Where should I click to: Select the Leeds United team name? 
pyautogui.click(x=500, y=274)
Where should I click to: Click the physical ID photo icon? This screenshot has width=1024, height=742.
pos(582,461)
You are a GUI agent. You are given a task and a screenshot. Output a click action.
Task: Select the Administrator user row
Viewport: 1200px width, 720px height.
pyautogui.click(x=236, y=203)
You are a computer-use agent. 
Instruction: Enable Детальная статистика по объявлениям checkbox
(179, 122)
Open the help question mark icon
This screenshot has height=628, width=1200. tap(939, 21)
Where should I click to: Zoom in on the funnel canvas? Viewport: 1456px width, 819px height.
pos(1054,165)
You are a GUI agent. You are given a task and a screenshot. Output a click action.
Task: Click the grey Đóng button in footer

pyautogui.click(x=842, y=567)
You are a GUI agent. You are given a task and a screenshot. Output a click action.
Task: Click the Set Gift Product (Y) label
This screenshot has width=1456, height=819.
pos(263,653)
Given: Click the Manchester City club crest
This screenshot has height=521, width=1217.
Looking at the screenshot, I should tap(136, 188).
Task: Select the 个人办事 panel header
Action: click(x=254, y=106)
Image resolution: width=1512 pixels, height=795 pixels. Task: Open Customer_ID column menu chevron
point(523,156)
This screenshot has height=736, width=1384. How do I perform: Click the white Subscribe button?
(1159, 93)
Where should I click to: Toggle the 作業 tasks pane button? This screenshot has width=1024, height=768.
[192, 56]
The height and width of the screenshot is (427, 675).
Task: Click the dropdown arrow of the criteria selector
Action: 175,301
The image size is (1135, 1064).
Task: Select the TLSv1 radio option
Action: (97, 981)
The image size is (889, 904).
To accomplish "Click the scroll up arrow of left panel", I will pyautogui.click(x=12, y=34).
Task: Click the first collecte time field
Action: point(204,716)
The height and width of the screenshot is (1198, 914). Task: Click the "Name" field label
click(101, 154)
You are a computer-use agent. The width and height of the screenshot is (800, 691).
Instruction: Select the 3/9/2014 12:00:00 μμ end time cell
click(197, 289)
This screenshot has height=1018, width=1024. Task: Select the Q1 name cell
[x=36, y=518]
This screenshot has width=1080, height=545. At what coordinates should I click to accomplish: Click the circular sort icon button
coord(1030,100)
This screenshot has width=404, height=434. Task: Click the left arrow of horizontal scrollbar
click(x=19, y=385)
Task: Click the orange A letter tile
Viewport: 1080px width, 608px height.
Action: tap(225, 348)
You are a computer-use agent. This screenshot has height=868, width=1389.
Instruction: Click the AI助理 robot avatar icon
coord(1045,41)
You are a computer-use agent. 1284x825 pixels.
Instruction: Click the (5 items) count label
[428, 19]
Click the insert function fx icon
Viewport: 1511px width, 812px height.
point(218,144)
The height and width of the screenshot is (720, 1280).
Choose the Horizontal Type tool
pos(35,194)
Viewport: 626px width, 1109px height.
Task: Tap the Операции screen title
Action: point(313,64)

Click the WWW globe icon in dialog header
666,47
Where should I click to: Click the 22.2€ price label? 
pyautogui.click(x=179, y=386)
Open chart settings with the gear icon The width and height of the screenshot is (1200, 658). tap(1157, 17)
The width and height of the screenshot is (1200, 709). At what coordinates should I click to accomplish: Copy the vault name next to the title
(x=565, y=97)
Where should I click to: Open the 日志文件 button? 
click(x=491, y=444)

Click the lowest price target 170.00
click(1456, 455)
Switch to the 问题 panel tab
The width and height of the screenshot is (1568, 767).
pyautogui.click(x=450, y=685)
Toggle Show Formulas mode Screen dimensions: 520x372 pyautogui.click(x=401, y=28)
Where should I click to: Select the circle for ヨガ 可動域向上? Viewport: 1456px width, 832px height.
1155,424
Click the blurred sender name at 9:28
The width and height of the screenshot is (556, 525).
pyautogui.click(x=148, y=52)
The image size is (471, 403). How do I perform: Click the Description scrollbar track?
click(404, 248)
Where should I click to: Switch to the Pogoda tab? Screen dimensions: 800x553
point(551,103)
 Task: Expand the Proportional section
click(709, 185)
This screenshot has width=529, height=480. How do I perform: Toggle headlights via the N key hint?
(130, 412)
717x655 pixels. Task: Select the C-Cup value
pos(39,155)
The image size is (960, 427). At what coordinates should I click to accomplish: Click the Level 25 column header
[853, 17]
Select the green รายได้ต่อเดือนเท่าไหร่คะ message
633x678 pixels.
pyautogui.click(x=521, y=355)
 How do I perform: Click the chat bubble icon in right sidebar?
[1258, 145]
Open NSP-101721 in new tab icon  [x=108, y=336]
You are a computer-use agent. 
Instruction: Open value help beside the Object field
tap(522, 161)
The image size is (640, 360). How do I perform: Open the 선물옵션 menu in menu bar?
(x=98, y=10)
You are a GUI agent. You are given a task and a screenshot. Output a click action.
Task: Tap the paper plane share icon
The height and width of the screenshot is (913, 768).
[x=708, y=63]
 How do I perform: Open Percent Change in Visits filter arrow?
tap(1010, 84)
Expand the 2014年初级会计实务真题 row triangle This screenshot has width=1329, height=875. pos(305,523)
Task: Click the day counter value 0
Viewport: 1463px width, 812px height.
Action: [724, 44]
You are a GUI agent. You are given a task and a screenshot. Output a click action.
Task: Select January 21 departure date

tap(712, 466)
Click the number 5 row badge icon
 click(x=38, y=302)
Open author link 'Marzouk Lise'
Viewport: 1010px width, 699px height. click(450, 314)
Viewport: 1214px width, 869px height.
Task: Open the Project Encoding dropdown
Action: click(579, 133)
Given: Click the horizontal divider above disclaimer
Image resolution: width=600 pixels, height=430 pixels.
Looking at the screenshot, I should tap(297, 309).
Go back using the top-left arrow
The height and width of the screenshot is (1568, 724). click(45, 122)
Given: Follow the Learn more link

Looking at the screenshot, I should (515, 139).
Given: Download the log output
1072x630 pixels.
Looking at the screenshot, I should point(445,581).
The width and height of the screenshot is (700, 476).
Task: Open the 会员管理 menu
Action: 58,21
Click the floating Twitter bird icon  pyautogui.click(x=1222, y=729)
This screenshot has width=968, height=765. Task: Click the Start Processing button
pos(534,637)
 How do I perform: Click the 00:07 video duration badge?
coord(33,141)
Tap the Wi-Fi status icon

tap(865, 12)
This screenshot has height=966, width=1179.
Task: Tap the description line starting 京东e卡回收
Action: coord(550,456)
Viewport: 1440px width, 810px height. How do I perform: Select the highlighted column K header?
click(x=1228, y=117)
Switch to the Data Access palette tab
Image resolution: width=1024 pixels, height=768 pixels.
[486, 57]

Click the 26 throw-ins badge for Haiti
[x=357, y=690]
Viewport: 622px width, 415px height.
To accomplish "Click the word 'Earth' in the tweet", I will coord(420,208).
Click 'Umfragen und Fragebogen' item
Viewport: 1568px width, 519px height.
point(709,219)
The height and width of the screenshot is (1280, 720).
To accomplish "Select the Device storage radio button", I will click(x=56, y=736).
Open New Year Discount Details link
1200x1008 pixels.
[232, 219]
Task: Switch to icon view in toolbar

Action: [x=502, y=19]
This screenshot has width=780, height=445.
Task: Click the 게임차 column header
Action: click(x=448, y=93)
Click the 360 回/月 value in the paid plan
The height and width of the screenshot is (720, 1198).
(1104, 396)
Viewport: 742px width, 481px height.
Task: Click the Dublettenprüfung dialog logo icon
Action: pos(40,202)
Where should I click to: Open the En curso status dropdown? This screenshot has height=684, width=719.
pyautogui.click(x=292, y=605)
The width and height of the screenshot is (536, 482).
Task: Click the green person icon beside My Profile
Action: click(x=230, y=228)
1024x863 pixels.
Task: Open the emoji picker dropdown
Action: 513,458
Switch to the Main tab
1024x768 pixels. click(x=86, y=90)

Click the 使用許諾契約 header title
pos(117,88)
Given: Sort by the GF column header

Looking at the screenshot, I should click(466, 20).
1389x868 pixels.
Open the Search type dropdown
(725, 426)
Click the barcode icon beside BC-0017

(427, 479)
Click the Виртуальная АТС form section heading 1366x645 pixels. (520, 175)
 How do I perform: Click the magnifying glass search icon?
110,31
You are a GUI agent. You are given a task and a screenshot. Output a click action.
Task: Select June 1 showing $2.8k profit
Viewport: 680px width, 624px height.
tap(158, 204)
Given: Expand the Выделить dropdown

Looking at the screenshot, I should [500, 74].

|---|

Description of the task: From the records above, retype only the lines starting at the line that contains "Expand the 2014年初级会计实务真题" and ending at the line that contains "Given: Click the horizontal", both included.

Answer section:
Expand the 2014年初级会计实务真题 row triangle This screenshot has width=1329, height=875. pos(305,523)
Task: Click the day counter value 0
Viewport: 1463px width, 812px height.
Action: [724, 44]
You are a GUI agent. You are given a task and a screenshot. Output a click action.
Task: Select January 21 departure date

tap(712, 466)
Click the number 5 row badge icon
 click(x=38, y=302)
Open author link 'Marzouk Lise'
Viewport: 1010px width, 699px height. click(450, 314)
Viewport: 1214px width, 869px height.
Task: Open the Project Encoding dropdown
Action: click(579, 133)
Given: Click the horizontal divider above disclaimer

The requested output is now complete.